By nature or nurture, all the Kennedys, including Eunice, carried on their father's fiercely competitive spirit. They paid a price in emotional stress. "All of the Kennedys", a close family friend said, "were blocked, totally blocked, emotionally. Eunice survived best. I don't know why." One reason may have been her highly successful marriage to Robert Sargent Shriver Jnr.

Shriver, a Newsweek journalist who had known some of the Kennedy children socially when he was at Yale, was introduced to their father as a possible author for a book the patriarch was planning to publish about his oldest son, Joe junior, who had been killed while on a special bombing mission during the Second World War. Instead, Shriver found himself running the Merchandise Mart in Chicago, at the time the world's biggest commercial building. He came to Washington to help Eunice with a research project on juvenile delinquency and ended up as head of the Peace Corps in the Kennedy Administration, then of the War on Poverty under President Lyndon B. Johnson.

Johnson considered Shriver briefly as a vice-presidential running mate in the 1964 election, and appointed him as the American ambassador in Paris. He was vice-presidential candidate in the ill-fated McGovern campaign in 1972.

Eunice was, a friend recalled, "highly nervous, highly geared, and worshipped Jack". So much so that when her brother got back from the war in the South-west Pacific as a decorated hero, she followed him briefly to Stanford University in California. It was a time of great personal distress for her, because her father had authorised a lobotomy on her beloved sister Rosemary, something that shocked her deepest personal beliefs.

- List of tasks -
[1] In the passage about Eunice Kennedy and Sargent Shriver, which university did Eunice briefly follow Jack to after he came back from the war?
[2] Extend the passage about Eunice Kennedy and Sargent Shriver, picking up right after its last sentence.

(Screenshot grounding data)
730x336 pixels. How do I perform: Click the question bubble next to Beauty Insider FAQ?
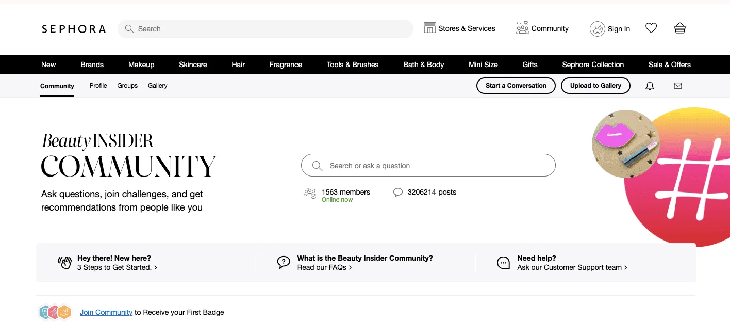[284, 262]
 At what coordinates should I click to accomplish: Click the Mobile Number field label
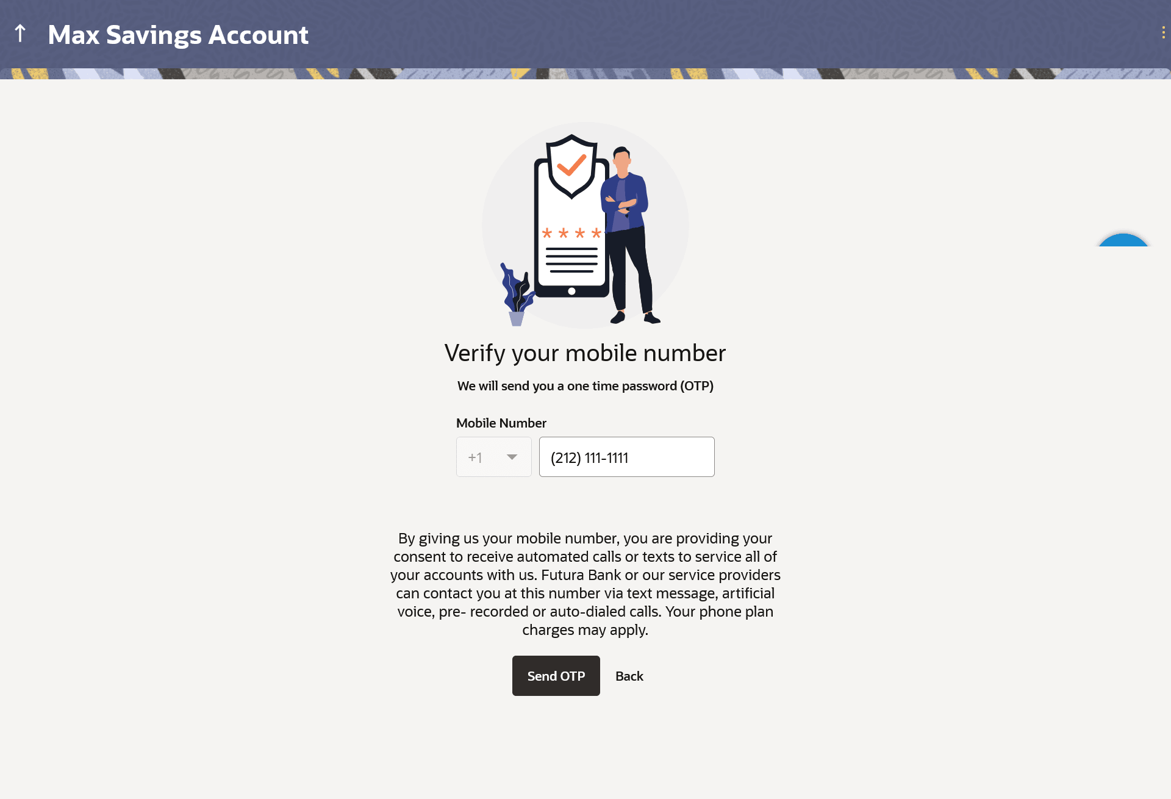click(501, 423)
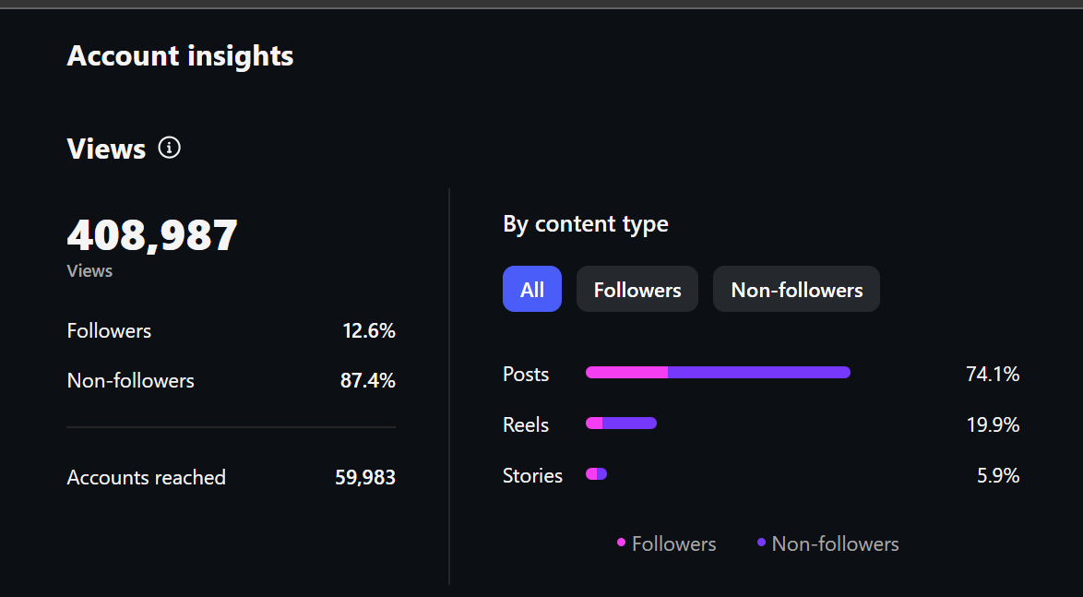1083x597 pixels.
Task: Click the 12.6% followers percentage
Action: click(369, 331)
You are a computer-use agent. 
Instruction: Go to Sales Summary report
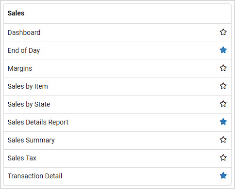31,140
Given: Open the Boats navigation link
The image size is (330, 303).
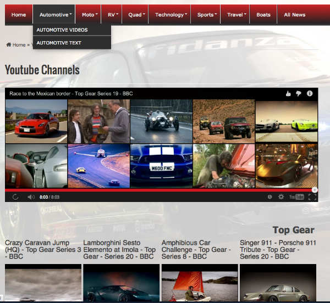Looking at the screenshot, I should pyautogui.click(x=263, y=15).
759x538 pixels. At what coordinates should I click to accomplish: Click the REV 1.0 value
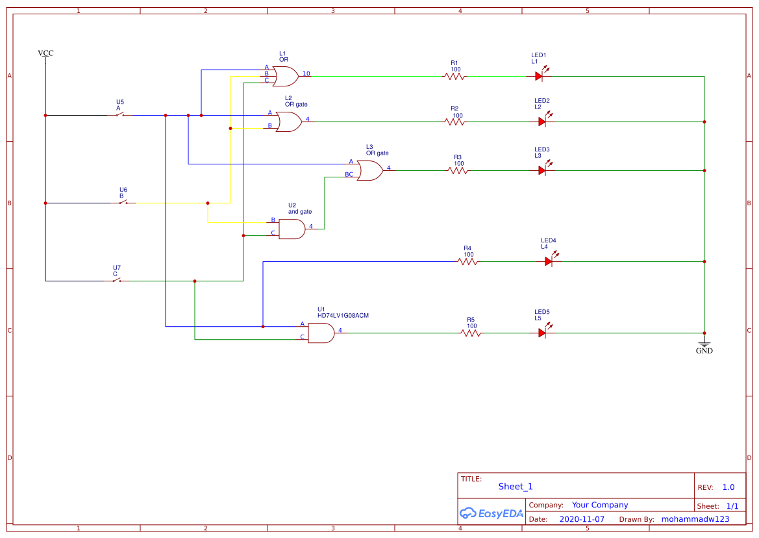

- Task-by-task answers -
[1] Stanford University in California.

[2]
In 1947, when Jack Kennedy ran for Congress, Eunice was given the toughest neighbourhoods to canvass, which she did successfully and unfazed. When he won she moved down to Washington and organised their own social set among the inhabitants of Georgetown, then already emerging as the fashionable neighbourhood in Washington. Eunice was a keen partygoer and joined in the sailing, swimming, tennis and golf competitions at the family's compounds on Cape Cod and in Florida. But she was also quite devout and – like her brothers Jack and Robert at the time – a supporter, and indeed a friend, of Senator Joe McCarthy before his disgrace in 1954.

The Kennedy family was bitterly split when the oldest sister, Kathleen, announced that she wanted to marry the Marquis of Hartington, heir to the Duke of Devonshire, and so to great estates in Ireland. Whether her objections were primarily on religious or political grounds is not clear, but Eunice took the side of those who thought Kathleen should not marry into the Protestant Ascendancy.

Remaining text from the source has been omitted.